Desemprego em Alta no Estado
Minas Gerais apresentou um saldo negativo de 8.740 demissões em relação às contratações em novembro de 2025, conforme os dados do Cadastro Geral de Empregados e Desempregados (Caged), divulgados pelo Ministério do Trabalho e Emprego (MTE). No total, foram 207,4 mil desligamentos e 198,6 mil admissões, resultando no pior desempenho do país nesse período. O setor da construção civil foi o principal responsável por esse retrocesso, refletindo uma desaceleração nas obras de infraestrutura, que incluem projetos ligados à mineração.
O economista do Banco de Desenvolvimento de Minas Gerais (BDMG), Adriano Miglio Porto, destaca que a construção civil foi a principal atividade a restringir o emprego no estado. “Houve uma queda significativa tanto na construção de edifícios quanto nas grandes obras de infraestrutura, muitas delas vinculadas às atividades de mineração”, comenta Porto.
Comparação com o Ano Anterior
Os números de novembro deste ano são ainda mais preocupantes quando comparados ao mesmo mês de 2024, quando Minas Gerais registrou um saldo positivo de 1.030 contratações, com 206 mil admissões contra 205 mil desligamentos. Segundo Porto, essa flutuação reflete a desaceleração da economia nacional, que parece impactar Minas de forma mais agressiva. “O estado tende a apresentar um comportamento pró-cíclico. Quando a economia brasileira enfrenta um desaquecimento, a economia mineira acaba sendo mais fortemente afetada”, afirma o economista.
Municípios com Maior Impacto
Entre os municípios mineiros mais afetados em novembro, destacam-se Belo Horizonte, que perdeu 754 vagas, Conceição do Mato Dentro, com 690 demissões, e São Gotardo, que registrou 628 desligamentos. No panorama setorial, a construção civil liderou as perdas, com 8.447 desligamentos a mais do que admissões. Além disso, a agropecuária e a indústria também enfrentaram dificuldades, com perdas de 4.425 e 3.039 vagas, respectivamente.

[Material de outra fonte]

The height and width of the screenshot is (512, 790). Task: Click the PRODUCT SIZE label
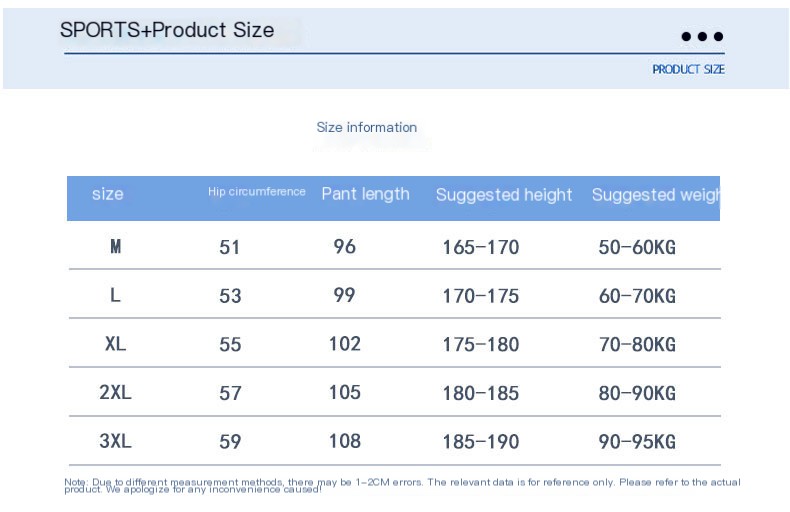tap(688, 70)
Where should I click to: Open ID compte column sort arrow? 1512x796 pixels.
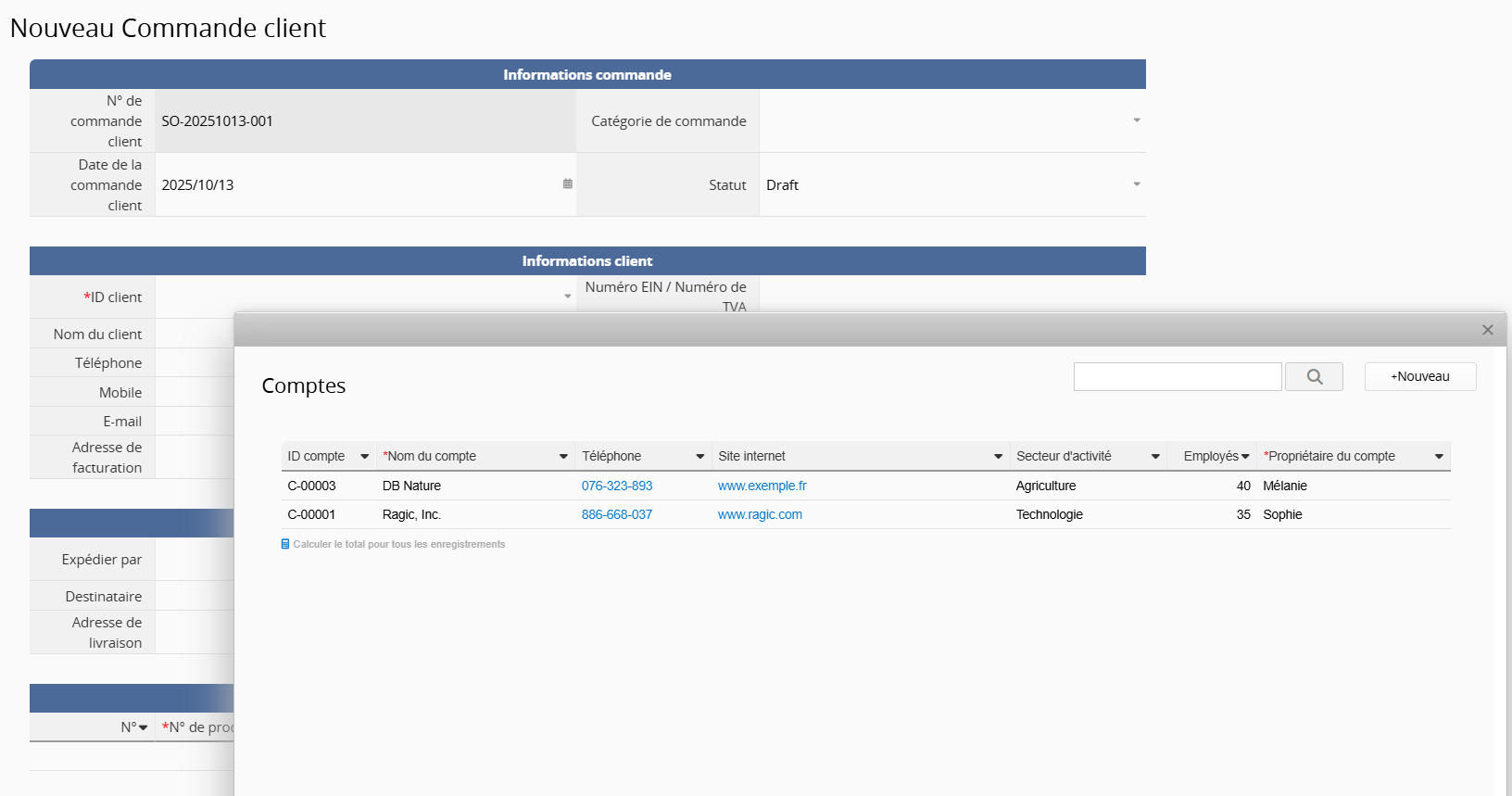[364, 456]
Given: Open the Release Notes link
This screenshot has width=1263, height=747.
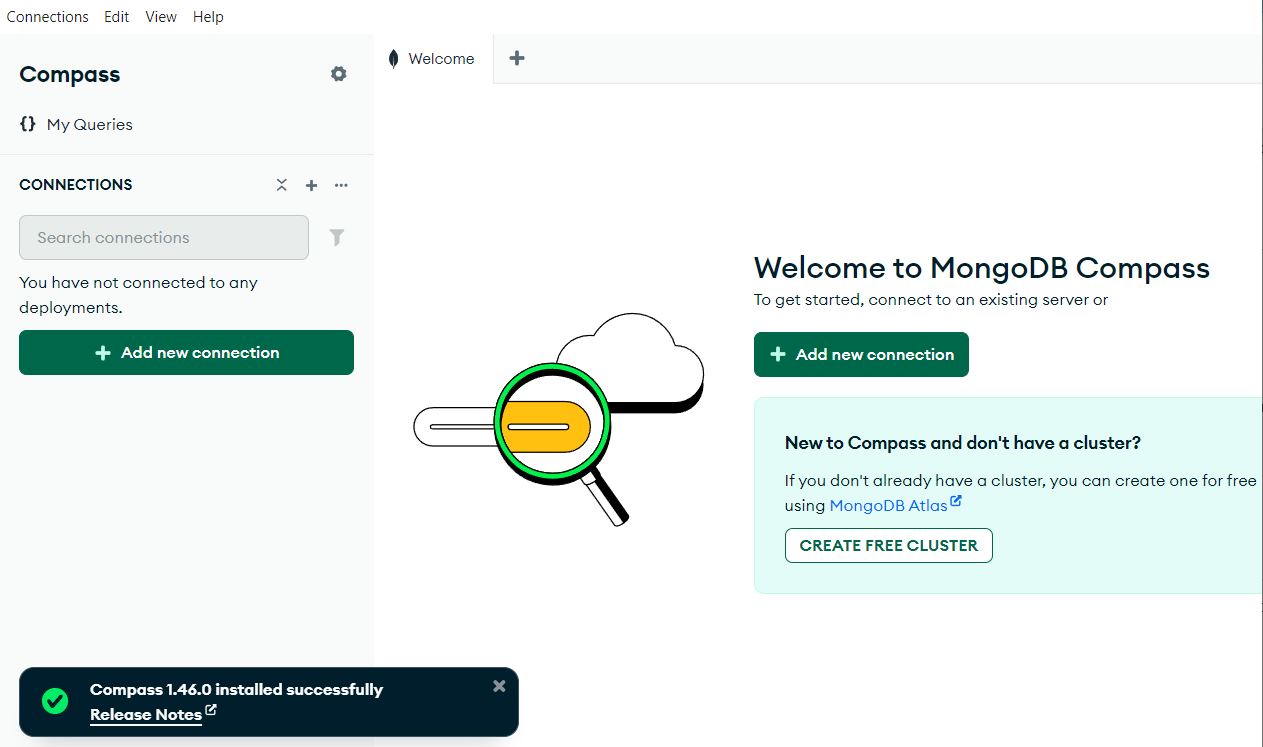Looking at the screenshot, I should coord(145,714).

A cidade de Nova Serrana, localizada no Centro-Oeste do estado, também apresentou uma retração significativa, com 577 demissões líquidas, um reflexo da queda na indústria de calçados, que é a principal atividade econômica da região. Em contrapartida, apenas dois setores apresentaram saldo positivo em Minas: comércio, com a criação de 6.339 vagas, e serviços, com 838 novas oportunidades.
Expectativas para os Próximos Meses
Embora o fim de ano traga uma expectativa de contratações no comércio, os economistas, como Porto, acreditam que dezembro e janeiro continuarão apresentando saldos fracos ou mesmo negativos. “Historicamente, janeiro é um mês complicado para o mercado de trabalho, devido a ajustes e mudanças nas empresas”, explica.
Por outro lado, a agropecuária pode apresentar um aumento nas admissões no início do ano, o que poderia amenizar o saldo negativo. Contudo, uma recuperação mais significativa deve ser esperada somente no primeiro trimestre de 2026. “A partir de março, começaremos a observar uma melhora mais clara, especialmente com a retomada de obras e atividades ligadas ao ciclo eleitoral”, projeta Porto.
Acumulado do Ano Permanece Positivo
Apesar do desempenho preocupante em novembro, o saldo acumulado de 2025 permanece positivo, com a criação de mais de 151 mil empregos formais em Minas Gerais. No total, foram 2,664 milhões de admissões e 2,512 milhões de desligamentos, resultando em um saldo que, embora tenha enfrentado desafios, demonstra um crescimento em relação ao ano anterior. Todos os cinco principais setores econômicos registraram saldos positivos, com o setor de serviços destacando-se, criando 74.857 novas vagas, seguido pela indústria com 30.433 e pelo comércio com 25.329.